3.1. Une "autonomie réelle et effective" des universités et des grandes écoles. Celle-ci avait été promise par les lois Edgar Faure (1968) et Savary (1984). Entre parenthèses, les gouvernements qui ont la sympathie politique de M. Sarkozy auraient donc largement eu le temps, depuis, de mettre réellement et effectivement la loi en œuvre, comme ils en ont le devoir dans la République. M. Sarkozy suggère, lui, "l'expérimentation de réformes plus audacieuses, en commençant par l'autonomie de quelques universités". Or, on a vu, récemment, que les universités qui réclament de l'autonomie, actuellement, le font pour pouvoir augmenter les droits d'inscription de leurs étudiants. Une comparaison internationale, que ne cite pas M. Sarkozy, montre que les études supérieures sont en France, plus chères que dans d'autres pays comparables. Les renchérir encore, c'est non seulement introduire une inégalité d'accès, mais aussi limiter le nombre de talents que la France entend cultiver au niveau supérieur de son système d'enseignement. D'une façon plus générale, l'"autonomie" envisagée, c'est bien un désengagement de l'Etat et un recours plus grand à l'appropriation privée de l'enseignement et de la recherche. Je n'emploie pas le terme de "privatisation", car il est utilisé comme un anathème par une partie de la gauche, et désigne un processus financier et juridique particulier. La réforme souhaitée par M. Sarkozy est plutôt de l'ordre d'une ouverture du financement et de la gouvernance d'organismes publics à des agents privés.

 

3.2. Une "évaluation plus efficace de la qualité des formations et des recherches". Il faut plus de "réactivité" dans l'évaluation, et "trouver un bon équilibre entreles restrictions d'ordre éthique et les exigences de progrès". Evidemment, s'il s'agit de lutter contre les rentes de situation et le mandarinat, on ne peut qu'applaudir à la demande de "réactivité". Mais ce terme signifie surtout rapidité et mobilité des réponses, comme, par exemple, dans un jeu sportif où il faut réagir très rapidement aux coups de l'adversaire. Je ne pense pas, même si je suis loin d'en être un spécialiste, que la réalité de la recherche scientifique soit semblable à celle d'une partie de tennis. La vision à long terme et la constance sont des conditions de réussite évidentes. Les "exigences de progrès" ne sont pas à court terme.

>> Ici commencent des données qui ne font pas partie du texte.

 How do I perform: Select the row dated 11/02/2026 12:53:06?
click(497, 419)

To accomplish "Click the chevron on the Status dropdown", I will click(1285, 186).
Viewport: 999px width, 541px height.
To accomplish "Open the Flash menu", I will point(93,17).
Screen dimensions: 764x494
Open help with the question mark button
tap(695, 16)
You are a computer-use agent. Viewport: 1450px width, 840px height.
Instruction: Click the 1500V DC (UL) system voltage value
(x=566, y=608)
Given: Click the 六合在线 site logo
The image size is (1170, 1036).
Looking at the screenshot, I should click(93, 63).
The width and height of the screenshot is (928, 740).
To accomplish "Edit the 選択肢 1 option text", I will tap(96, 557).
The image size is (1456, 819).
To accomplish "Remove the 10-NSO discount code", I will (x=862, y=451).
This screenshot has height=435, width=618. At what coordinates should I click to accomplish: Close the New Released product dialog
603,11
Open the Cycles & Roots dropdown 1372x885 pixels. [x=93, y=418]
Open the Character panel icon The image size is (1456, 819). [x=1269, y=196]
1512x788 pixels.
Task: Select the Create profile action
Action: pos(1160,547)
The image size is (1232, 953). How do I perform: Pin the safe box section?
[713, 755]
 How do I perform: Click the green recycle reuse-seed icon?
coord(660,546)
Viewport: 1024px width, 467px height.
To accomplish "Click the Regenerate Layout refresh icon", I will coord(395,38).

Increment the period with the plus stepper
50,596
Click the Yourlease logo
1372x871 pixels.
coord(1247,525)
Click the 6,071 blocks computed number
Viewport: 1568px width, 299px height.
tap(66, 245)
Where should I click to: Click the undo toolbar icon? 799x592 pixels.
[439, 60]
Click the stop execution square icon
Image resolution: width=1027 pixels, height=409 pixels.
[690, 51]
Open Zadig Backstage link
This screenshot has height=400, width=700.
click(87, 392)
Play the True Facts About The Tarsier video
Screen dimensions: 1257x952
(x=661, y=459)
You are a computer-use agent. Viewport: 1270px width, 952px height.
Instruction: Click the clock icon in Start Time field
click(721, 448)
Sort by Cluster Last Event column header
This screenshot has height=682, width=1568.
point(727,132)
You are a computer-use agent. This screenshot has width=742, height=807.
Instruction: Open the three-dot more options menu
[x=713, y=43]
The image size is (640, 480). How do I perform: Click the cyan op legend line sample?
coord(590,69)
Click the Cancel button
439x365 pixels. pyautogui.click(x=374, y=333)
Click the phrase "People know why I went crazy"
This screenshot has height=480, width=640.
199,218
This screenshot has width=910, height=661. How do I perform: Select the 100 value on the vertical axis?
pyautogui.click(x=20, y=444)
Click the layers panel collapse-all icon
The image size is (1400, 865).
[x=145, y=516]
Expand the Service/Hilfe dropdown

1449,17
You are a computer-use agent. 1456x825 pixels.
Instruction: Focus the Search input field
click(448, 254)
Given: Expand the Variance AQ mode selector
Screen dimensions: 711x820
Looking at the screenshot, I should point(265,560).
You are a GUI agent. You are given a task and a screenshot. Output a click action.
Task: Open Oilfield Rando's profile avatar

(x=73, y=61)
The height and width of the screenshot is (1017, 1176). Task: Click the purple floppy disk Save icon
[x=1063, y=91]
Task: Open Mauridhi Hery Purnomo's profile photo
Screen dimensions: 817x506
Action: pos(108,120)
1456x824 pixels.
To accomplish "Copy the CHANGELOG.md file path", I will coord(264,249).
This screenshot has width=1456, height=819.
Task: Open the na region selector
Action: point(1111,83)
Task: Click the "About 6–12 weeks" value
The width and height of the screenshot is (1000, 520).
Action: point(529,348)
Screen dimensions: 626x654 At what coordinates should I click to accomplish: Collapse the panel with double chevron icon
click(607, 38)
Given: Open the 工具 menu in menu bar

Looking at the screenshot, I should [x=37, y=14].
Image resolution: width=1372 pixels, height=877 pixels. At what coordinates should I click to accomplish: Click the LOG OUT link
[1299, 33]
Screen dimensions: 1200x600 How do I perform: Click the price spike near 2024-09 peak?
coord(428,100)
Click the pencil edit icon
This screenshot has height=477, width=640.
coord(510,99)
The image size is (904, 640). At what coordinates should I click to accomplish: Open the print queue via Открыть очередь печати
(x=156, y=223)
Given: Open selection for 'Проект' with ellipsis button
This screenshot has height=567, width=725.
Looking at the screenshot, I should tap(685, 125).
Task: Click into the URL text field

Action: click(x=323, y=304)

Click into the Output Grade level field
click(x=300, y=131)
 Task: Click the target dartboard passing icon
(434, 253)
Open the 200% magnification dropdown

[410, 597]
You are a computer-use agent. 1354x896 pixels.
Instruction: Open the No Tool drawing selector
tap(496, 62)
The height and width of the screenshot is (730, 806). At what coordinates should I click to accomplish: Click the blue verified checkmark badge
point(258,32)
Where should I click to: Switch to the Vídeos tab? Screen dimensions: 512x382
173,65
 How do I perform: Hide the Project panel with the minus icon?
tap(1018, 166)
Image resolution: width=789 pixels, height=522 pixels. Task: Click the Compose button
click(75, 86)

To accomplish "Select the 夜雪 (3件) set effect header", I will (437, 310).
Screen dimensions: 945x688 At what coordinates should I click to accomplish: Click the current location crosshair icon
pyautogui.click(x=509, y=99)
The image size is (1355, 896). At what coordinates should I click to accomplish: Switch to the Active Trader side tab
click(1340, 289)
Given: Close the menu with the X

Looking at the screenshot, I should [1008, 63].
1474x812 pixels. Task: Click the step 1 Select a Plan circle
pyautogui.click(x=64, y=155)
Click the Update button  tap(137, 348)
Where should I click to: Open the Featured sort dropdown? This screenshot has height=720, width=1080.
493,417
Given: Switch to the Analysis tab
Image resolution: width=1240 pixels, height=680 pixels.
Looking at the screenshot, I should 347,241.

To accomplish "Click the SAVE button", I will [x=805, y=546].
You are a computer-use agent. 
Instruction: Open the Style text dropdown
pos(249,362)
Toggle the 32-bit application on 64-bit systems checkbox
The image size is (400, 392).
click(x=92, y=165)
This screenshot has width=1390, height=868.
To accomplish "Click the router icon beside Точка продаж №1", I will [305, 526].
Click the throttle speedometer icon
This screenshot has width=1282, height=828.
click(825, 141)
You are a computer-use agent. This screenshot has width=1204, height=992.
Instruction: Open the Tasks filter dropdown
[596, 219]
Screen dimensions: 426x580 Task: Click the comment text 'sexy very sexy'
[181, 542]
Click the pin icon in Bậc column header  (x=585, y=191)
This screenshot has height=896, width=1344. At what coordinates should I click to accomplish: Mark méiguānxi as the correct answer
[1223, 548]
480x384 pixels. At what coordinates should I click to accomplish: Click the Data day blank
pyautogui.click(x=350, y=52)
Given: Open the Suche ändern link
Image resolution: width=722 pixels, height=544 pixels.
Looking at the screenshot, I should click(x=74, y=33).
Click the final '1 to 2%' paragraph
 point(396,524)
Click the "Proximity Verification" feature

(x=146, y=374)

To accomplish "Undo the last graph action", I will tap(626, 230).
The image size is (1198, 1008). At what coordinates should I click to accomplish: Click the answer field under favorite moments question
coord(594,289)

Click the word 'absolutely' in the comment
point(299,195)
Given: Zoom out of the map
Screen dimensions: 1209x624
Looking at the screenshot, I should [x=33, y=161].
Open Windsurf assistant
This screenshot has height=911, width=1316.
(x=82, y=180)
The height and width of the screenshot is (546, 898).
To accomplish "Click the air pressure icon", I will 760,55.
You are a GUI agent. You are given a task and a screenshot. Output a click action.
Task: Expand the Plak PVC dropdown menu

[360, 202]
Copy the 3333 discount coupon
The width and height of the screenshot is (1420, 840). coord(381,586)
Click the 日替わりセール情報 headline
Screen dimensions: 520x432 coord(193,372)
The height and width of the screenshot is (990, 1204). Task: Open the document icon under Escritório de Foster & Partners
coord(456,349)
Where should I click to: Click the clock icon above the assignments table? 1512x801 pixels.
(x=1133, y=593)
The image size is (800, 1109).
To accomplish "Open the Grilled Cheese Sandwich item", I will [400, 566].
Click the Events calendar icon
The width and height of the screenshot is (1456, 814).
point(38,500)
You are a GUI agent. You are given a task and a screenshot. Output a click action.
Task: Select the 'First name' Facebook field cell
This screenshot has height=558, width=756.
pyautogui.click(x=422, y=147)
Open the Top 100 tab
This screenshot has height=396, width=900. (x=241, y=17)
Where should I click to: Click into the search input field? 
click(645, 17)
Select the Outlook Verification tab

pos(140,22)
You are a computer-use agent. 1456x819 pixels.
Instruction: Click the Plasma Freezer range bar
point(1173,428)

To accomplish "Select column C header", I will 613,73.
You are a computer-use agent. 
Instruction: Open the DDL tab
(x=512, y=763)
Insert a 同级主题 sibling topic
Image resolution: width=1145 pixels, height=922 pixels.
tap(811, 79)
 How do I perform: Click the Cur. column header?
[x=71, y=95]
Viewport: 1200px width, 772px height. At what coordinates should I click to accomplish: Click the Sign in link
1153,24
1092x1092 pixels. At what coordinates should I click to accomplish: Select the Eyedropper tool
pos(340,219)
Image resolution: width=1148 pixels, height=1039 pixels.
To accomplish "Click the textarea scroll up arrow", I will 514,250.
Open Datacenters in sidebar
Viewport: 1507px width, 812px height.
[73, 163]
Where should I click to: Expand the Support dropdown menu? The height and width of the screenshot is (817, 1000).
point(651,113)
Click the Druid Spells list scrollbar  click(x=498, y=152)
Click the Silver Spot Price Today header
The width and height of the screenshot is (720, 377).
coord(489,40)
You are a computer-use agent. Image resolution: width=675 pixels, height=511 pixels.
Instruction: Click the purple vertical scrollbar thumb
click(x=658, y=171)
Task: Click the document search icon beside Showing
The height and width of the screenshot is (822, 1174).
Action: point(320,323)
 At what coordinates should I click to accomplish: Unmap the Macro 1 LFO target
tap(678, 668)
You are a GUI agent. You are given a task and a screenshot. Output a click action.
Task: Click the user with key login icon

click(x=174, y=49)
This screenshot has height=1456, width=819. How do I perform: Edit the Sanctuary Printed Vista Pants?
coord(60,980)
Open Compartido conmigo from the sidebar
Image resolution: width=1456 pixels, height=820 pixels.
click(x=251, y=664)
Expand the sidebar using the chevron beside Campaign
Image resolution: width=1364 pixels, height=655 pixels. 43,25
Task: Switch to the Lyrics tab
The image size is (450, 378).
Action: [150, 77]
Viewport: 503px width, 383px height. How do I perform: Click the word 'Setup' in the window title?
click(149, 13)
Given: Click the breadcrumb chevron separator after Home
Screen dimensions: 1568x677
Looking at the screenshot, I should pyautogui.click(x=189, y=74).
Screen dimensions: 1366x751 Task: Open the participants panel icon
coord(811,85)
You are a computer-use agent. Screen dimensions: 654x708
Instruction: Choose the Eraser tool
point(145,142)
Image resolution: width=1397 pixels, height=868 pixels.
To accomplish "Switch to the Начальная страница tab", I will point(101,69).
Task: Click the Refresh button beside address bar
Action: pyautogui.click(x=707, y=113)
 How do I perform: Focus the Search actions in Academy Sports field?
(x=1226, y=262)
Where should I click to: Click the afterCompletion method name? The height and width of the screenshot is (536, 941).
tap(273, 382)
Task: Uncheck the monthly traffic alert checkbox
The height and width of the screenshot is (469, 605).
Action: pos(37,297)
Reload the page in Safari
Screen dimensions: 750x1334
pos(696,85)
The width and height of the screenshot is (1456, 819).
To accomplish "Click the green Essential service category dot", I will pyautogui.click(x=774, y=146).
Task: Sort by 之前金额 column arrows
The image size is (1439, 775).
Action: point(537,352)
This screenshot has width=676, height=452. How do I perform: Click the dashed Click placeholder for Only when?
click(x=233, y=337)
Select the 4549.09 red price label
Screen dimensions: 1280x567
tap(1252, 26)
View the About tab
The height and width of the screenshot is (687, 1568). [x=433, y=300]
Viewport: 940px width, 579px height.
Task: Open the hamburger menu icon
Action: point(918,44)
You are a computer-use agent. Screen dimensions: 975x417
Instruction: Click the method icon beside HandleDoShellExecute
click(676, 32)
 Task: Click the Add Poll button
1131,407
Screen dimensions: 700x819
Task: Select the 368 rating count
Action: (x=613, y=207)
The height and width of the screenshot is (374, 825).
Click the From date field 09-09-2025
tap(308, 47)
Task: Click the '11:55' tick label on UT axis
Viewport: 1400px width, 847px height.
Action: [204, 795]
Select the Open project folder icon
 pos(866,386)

La réalité que vise, en fait, le discours de M. Sarkozy est la rentabilité du travail universitaire. Certains emploient le mot "sans détour", lui non.

 

3.3. "Permettre de gagner davantage à ceux qui travaillent plus". Cela semble la justice même, à défaut d'être la réalité la plus visible de la mondialisation. Qui sont ceux dont parle M. Sarkozy, "qui travaillent plus" ? S'agit-il de chercher et d'enseigner plus ? Non, mais plutôt d'une "liberté de choix plus importante entre le temps consacré à la recherche et celui dévolu à l'enseignement". La liberté est évidemment un gain, mais on comprend mal. Il est question de "perspectives professionnelles plus ouvertes", et, aussi, d'une "meilleure reconnaissance du doctorat adns l'accès aux responsabilités supérieures de l'administration et des entreprises". Nous y voila donc. Il s'agit, en réalité, de permettre l'accès au pouvoir de jeunes générations mal reconnues actuellement. "Travailleront-ils" plus lorsqu'ils auront accédé aux "responsabilités supérieures" ? Je l'ignore, mais ils gagneront, certainement, davantage, et le devront, non seulement à leur mérite, mais aussi aux promoteurs des réformes qui auront permis cette "adaptation".

 

4. Qui, "nous" ? L'article tout entier est écrit à la première personne du pluriel ("disons-le sans détour", "notre système d'enseignement", "nous devons créer les conditions …", "ne laissons pas passer l'occasion…"). Ce "nous" est, à la fois, celui qui exhorte et ceux qu'il exhorte, celui qui bat sa coulpe et celui qui accuse, celui qui dénonce et celui qui annonce. Il est intéressant de comprendre qui parle dans ce texte.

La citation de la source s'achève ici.